God, the Universe and the Individual:
These considerations lead us to the problem of the relation of God, the universe and the individual. It must be remembered at the outset that all processes of reasoning proceed from experience-experience of the individual self. 'I am'-this experience does not require any other proof outside itself. It is self-evident. All proofs are the results of and developments from this indubitable fact. The consciousness of my existence as an individual at once brings into my notion the existence of other individuals in an external universe. 'I am' means 'you also are', i.e., 'the world also is'. The being of the world is the correlative of the existence of my individuality. There cannot be a subject without an object of experience. The world is the necessary implication of the individual.
But the position, as it is known to us, of the individual and the world does not explain all matters that arise out of this position. Thinking beings, capable of reflection, become eager to know the relation between the world and the individual. What is the cause of this world? How am I connected with the other things of the world? What is my duty here? Questions of this kind crop up in the minds of several persons. And these questions cannot be answered by anything that is the content of sense-experience. But the need for a solution of the difficulties that arise out of the appearance of the world and the individual is stringent. The solution can be arrived at by higher synthesis brought about through the deeper consciousness implied in ordinary experience, the consciousness which becomes the direct experiencer in such higher contemplations.

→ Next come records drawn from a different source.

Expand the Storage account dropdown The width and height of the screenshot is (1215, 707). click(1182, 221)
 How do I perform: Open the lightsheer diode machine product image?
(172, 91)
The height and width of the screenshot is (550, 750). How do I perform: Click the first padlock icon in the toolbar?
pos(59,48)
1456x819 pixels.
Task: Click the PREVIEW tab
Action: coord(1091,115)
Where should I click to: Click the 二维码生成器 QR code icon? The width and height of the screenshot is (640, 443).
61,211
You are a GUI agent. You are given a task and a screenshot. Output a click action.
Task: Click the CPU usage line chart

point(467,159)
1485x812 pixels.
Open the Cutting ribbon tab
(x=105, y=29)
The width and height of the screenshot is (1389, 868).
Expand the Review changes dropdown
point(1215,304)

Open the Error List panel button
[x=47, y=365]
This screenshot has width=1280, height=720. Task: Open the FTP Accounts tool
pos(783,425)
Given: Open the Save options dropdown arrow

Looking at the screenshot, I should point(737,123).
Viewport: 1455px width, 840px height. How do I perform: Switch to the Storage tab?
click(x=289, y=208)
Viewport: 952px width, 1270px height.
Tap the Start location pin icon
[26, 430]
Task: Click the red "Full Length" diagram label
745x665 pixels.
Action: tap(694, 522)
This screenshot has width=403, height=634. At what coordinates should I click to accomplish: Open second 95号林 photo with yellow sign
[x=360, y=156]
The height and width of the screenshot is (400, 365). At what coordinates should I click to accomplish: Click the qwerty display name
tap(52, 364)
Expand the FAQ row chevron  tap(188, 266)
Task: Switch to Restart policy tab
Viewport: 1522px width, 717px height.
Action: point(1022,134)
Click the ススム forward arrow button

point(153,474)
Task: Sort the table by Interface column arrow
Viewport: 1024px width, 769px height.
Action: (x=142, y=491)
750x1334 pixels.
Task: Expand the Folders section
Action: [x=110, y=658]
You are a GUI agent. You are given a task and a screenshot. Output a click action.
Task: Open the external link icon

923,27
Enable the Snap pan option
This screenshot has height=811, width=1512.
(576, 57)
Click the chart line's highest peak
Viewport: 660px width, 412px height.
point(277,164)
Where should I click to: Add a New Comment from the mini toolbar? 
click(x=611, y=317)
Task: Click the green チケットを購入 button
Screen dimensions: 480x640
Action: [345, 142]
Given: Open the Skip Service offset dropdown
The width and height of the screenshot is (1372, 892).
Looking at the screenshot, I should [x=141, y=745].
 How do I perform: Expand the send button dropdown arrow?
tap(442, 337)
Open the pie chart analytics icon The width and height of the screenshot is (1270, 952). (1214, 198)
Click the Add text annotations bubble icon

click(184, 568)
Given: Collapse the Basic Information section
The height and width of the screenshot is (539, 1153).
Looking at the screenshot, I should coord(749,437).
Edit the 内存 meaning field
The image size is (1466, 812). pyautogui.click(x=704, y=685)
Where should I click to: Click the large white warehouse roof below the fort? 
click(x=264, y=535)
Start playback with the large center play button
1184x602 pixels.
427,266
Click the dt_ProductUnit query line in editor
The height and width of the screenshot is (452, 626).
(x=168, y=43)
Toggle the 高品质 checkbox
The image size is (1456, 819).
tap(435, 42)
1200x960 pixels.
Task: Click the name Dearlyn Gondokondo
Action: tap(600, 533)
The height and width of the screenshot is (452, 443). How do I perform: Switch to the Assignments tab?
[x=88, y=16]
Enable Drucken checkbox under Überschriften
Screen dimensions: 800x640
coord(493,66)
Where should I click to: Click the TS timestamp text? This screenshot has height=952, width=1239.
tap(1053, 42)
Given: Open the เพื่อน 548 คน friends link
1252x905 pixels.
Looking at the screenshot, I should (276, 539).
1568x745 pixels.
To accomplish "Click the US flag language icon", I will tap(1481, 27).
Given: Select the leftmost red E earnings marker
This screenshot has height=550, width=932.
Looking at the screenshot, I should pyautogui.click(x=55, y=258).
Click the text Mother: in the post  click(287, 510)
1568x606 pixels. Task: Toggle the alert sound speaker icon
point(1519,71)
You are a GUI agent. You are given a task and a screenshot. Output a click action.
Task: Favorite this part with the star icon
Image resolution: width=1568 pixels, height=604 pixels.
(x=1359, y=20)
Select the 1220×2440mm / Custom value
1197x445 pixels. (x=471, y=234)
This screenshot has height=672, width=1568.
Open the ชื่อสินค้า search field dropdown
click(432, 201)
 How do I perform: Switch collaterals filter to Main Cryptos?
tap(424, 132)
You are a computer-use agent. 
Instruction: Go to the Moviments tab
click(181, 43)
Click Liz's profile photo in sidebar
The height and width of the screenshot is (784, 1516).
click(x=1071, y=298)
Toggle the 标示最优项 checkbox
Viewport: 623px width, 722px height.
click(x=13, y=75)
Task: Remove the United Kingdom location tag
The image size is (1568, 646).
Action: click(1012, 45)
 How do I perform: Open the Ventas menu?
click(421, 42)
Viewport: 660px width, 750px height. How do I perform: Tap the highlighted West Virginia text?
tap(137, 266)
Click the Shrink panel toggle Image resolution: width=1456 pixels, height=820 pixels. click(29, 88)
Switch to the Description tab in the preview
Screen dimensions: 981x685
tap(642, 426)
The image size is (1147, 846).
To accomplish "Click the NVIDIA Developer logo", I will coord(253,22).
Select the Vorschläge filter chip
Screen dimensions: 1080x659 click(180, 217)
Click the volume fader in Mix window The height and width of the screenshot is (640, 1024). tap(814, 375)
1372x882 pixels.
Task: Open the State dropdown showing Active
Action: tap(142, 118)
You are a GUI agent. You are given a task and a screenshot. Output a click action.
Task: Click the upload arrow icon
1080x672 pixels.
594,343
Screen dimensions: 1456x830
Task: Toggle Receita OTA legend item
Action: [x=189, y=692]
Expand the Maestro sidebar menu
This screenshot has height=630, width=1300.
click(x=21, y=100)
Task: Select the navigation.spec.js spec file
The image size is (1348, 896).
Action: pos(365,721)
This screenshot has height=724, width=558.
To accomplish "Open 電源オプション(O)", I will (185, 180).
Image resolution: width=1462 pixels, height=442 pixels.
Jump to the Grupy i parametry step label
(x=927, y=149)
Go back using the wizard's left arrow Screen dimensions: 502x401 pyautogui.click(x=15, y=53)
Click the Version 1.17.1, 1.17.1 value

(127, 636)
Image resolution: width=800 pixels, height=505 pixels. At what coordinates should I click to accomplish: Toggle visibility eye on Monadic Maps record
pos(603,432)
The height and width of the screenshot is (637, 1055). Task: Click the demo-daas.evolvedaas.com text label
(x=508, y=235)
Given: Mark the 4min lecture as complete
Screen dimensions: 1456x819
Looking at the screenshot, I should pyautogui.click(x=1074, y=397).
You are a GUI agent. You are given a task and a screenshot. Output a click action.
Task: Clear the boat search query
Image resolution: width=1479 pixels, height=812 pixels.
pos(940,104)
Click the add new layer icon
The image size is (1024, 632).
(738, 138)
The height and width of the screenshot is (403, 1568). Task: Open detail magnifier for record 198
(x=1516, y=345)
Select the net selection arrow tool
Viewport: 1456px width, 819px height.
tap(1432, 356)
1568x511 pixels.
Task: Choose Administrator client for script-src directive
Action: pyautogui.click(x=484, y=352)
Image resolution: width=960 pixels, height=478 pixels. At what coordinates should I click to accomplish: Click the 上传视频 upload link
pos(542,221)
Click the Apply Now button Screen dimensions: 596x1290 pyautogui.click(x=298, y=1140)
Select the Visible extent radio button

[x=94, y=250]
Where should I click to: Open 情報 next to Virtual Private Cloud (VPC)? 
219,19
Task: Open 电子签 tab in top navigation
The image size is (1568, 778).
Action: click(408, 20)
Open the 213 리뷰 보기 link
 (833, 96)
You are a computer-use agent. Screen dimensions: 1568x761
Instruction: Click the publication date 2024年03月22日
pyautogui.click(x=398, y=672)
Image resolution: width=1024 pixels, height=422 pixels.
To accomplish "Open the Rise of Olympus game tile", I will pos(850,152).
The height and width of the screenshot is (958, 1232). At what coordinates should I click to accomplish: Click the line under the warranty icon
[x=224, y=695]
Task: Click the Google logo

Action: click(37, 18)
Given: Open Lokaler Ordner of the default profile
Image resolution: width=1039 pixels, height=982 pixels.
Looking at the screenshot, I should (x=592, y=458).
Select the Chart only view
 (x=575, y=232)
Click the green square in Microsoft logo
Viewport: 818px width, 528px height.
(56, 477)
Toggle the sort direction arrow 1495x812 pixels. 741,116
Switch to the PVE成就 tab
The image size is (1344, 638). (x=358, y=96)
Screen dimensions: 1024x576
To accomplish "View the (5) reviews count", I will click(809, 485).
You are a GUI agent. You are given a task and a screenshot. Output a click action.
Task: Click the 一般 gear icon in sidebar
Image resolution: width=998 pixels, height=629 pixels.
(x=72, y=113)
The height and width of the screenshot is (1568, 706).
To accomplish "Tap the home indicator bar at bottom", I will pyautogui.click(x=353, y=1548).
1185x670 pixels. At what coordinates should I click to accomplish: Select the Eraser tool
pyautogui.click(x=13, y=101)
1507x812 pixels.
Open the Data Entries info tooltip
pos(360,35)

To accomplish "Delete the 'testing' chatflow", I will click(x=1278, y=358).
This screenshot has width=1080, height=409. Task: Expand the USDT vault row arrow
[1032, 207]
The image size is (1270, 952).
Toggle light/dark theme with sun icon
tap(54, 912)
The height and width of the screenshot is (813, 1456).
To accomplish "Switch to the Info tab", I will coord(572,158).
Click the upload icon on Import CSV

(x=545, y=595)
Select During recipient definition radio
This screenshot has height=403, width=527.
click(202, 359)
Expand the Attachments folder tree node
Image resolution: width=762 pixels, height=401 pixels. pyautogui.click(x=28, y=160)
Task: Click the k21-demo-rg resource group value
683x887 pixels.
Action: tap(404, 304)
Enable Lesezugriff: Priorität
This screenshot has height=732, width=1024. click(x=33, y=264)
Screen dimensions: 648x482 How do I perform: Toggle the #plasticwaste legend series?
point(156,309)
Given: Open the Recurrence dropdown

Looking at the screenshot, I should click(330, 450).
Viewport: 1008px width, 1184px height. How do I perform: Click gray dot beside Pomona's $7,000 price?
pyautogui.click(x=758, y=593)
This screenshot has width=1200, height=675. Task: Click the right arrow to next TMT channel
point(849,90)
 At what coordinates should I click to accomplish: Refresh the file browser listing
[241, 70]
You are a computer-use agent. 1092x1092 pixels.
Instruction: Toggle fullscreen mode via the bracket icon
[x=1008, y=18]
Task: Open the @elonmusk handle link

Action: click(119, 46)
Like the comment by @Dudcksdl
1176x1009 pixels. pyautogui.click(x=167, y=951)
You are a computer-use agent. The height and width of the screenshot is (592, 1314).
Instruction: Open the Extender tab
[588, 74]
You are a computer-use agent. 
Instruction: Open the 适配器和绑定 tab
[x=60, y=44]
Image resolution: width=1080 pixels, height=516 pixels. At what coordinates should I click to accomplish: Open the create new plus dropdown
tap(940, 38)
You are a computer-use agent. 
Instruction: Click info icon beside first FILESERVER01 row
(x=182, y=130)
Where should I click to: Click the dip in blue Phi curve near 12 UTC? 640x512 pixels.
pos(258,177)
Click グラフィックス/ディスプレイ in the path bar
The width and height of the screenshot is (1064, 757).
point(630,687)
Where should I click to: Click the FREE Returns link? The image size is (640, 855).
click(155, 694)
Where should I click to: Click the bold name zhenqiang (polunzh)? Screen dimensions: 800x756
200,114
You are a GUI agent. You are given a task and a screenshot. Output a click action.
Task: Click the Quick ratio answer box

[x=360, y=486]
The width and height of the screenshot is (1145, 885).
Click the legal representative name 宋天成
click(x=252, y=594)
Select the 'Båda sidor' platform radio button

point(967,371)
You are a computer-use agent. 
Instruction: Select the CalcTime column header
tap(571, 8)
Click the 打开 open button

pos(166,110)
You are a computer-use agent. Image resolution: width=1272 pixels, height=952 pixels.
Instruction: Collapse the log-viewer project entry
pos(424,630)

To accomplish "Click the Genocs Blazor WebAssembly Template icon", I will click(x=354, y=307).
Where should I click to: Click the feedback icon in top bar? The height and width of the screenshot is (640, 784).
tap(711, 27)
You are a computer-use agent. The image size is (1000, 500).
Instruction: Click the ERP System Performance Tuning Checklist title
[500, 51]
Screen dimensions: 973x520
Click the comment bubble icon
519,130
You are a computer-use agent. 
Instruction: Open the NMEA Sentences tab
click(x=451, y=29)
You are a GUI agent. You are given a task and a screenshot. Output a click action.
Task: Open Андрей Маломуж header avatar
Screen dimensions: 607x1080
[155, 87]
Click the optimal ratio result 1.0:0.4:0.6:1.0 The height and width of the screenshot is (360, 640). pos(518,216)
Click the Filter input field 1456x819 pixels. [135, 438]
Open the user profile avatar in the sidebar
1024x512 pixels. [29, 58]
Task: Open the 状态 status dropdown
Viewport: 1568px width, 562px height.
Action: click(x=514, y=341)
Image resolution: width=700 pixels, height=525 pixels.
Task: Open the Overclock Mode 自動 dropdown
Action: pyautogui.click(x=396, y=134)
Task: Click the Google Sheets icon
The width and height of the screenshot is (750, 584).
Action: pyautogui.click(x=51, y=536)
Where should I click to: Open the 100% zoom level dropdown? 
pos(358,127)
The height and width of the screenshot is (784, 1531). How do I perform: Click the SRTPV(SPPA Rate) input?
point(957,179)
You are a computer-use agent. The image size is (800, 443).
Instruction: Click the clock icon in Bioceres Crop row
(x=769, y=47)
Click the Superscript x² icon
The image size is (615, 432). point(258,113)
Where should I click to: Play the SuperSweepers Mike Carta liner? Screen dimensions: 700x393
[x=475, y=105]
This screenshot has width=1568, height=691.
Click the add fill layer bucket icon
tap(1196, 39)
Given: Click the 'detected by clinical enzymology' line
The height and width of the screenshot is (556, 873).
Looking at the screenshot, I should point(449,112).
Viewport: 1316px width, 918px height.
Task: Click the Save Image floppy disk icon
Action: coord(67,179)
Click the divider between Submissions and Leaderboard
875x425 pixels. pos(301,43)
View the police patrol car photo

The link between the world and the individual should be either of the nature of the object or of the subject. The objective universe is seen to be material, and if this is taken to be the nature of the relation between the world and the individual, it would be another name for another part of the universe. In other words, there would be no such thing as relation. And, at the same time, the zeal with which one identifies the universe with the experiencing consciousness should not lead one to subjective idealism; for the defects of this view have been pointed out. Somehow, we are made to feel that this relation should be conscious, and yet it cannot be identical with the subjective consciousness. The relation between two things cannot be any of these two things. It must be a third thing. Otherwise there would be no perception of difference.
Difference is a third category, and there cannot be knowledge of this difference without an underlying unity between the knower and the known. Absolutely unrelated things cannot become correlatives of each other. The higher synthesis which is in consciousness should therefore be transcending the empirical distinction between the subject and the object. The world and the individual should be included in this higher consciousness, and yet, none of these should lose their intrinsic worth in it. If we are able to establish this universal conscious relation between the world and the individual, we have established the existence of God. God is the necessary postulate which alone can explain the true nature of the various phenomena of the universe.
The order, the system, the regularity and harmony of the universe cannot find an adequate explanation without the admission of this all-comprehending Being, which we term God. It does not matter by what name we refer to it, but it has to be admitted in order that we may be consistent in our explanation of the consistency that is in the universe. Our deepest reality is an irrefutable consciousness, and it asserts itself in every one of our endeavours to give an account of experience, subjective or objective. Without consciousness, there can neither be a universe nor an individual. Nothing can be, if consciousness is not to be. All value and existence come to a nought when consciousness is abolished from the field of experience. Supreme Intelligence or Consciousness has to be equated with the Sovereign of the Universe-God.